From the line that holds "Task: Collapse the web-app XML node" to the last line of the data, copy everything exactly; leave out all the rest.
____
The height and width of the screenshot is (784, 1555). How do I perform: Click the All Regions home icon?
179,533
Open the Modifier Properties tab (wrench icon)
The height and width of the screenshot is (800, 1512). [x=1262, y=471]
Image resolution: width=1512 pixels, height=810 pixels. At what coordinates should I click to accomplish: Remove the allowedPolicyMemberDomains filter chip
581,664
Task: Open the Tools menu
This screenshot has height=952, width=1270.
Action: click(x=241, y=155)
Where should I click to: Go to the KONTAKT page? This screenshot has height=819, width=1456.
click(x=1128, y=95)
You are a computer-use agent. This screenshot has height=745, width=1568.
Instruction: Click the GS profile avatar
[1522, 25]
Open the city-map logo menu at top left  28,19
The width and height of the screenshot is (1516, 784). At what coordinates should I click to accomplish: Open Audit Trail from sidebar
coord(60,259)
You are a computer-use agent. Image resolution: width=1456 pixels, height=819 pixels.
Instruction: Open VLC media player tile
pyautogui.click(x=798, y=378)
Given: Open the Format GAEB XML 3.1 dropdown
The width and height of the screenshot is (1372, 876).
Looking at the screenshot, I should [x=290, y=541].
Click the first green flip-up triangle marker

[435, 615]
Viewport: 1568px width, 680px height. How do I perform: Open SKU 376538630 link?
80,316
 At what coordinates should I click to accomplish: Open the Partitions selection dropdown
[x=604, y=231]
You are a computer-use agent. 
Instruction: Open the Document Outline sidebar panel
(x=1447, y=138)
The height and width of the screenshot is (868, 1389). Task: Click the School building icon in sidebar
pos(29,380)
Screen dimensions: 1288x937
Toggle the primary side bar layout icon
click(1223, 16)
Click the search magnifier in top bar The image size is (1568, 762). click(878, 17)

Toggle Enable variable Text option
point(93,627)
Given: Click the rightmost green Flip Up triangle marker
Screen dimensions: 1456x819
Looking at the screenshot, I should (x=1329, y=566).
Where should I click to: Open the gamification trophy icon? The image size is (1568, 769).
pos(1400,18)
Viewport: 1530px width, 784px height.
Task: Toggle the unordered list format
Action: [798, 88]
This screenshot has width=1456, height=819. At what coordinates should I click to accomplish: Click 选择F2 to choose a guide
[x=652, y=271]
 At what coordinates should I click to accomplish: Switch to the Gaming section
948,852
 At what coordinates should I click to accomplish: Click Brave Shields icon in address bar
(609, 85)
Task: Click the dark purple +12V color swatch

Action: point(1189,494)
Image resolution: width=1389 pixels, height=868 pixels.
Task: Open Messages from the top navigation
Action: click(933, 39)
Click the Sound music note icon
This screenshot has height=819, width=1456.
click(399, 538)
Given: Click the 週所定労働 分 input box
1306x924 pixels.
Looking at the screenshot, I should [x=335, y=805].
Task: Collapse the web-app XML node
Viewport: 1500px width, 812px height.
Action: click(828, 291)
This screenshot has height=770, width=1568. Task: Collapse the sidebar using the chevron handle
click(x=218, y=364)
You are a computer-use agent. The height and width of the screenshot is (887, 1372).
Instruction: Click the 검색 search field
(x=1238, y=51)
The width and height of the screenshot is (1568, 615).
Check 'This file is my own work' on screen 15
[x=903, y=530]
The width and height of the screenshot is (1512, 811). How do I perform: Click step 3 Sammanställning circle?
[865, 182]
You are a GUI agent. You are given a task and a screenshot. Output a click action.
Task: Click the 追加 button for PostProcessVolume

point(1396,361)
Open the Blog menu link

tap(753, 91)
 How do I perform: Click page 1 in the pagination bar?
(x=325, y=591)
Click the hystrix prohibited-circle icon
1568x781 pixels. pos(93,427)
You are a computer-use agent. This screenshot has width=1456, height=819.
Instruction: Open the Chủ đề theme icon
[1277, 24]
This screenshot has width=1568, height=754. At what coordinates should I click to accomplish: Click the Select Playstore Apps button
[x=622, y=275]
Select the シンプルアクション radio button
____
### ANSWER BELOW
Task: Collapse the web-app XML node
Viewport: 1500px width, 812px height.
Action: click(828, 291)
This screenshot has height=770, width=1568. Task: Collapse the sidebar using the chevron handle
click(x=218, y=364)
You are a computer-use agent. The height and width of the screenshot is (887, 1372).
Instruction: Click the 검색 search field
(x=1238, y=51)
The width and height of the screenshot is (1568, 615).
Check 'This file is my own work' on screen 15
[x=903, y=530]
The width and height of the screenshot is (1512, 811). How do I perform: Click step 3 Sammanställning circle?
[865, 182]
You are a GUI agent. You are given a task and a screenshot. Output a click action.
Task: Click the 追加 button for PostProcessVolume

point(1396,361)
Open the Blog menu link

tap(753, 91)
 How do I perform: Click page 1 in the pagination bar?
(x=325, y=591)
Click the hystrix prohibited-circle icon
1568x781 pixels. pos(93,427)
You are a computer-use agent. This screenshot has width=1456, height=819.
Instruction: Open the Chủ đề theme icon
[1277, 24]
This screenshot has width=1568, height=754. At what coordinates should I click to accomplish: Click the Select Playstore Apps button
[x=622, y=275]
Select the シンプルアクション radio button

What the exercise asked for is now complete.